The wire connects points \( A(4, 1, -2) \) and \( B(6, 2, -3) \). Lanterns are positioned at points that divide the wire into three equal segments. These points, \( P_1 \) and \( P_2 \), trisect the line segment AB. \( P_1 \) is located closer to A, dividing the segment in a \( 1:2 \) ratio, while \( P_2 \) is closer to B, dividing the segment in a \( 2:1 \) ratio. The section formula is used to find these coordinates: \( x = \frac{m x_2 + n x_1}{m + n}, \quad y = \frac{m y_2 + n y_1}{m + n}, \quad z = \frac{m z_2 + n z_1}{m + n} \).
1. For \( P_1 \) (ratio \( 1:2 \), \( m=1, n=2 \)):
\( x_1 = \frac{1 \cdot 6 + 2 \cdot 4}{1 + 2} = \frac{14}{3} \)
\( y_1 = \frac{1 \cdot 2 + 2 \cdot 1}{1 + 2} = \frac{4}{3} \)
\( z_1 = \frac{1 \cdot (-3) + 2 \cdot (-2)}{1 + 2} = \frac{-7}{3} \)
Thus, \( P_1 \left( \frac{14}{3}, \frac{4}{3}, \frac{-7}{3} \right) \).
2. For \( P_2 \) (ratio \( 2:1 \), \( m=2, n=1 \)):
\( x_2 = \frac{2 \cdot 6 + 1 \cdot 4}{2 + 1} = \frac{16}{3} \)
\( y_2 = \frac{2 \cdot 2 + 1 \cdot 1}{2 + 1} = \frac{5}{3} \)
\( z_2 = \frac{2 \cdot (-3) + 1 \cdot (-2)}{2 + 1} = \frac{-8}{3} \)

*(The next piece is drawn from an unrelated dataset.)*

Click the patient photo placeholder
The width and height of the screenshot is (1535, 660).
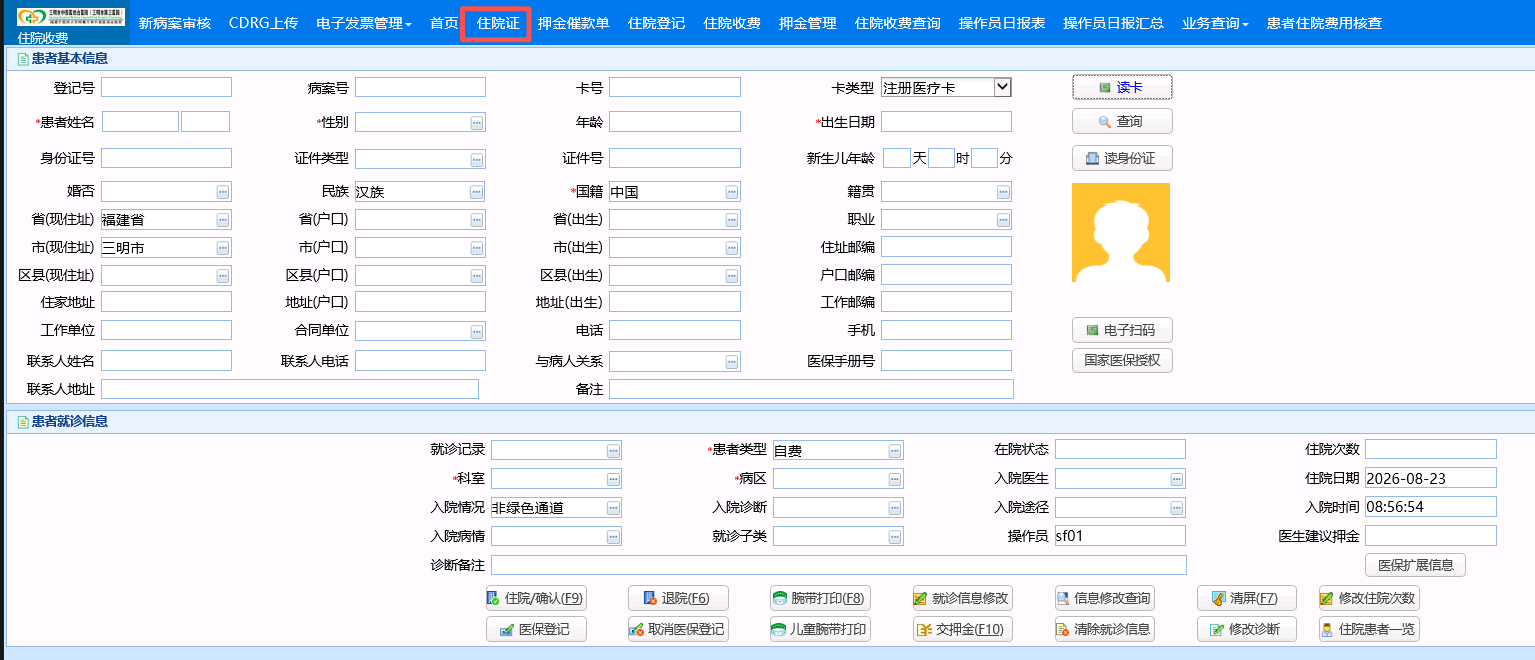point(1121,232)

Thus, \( P_2 \left( \frac{16}{3}, \frac{5}{3}, \frac{-8}{3} \right) \).
The lantern positions are \( P_1 \left( \frac{14}{3}, \frac{4}{3}, \frac{-7}{3} \right) \) and \( P_2 \left( \frac{16}{3}, \frac{5}{3}, \frac{-8}{3} \right) \).